**Problem description:**
Copy out the records so that each line matches the original.
--- Dataset records ---
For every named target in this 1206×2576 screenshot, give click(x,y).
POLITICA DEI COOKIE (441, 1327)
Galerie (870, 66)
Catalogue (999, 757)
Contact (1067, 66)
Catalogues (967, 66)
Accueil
---
**Your solution:**
For every named target in this 1206×2576 screenshot, give click(x,y).
POLITICA DEI COOKIE (441, 1327)
Galerie (870, 66)
Catalogue (999, 757)
Contact (1067, 66)
Catalogues (967, 66)
Accueil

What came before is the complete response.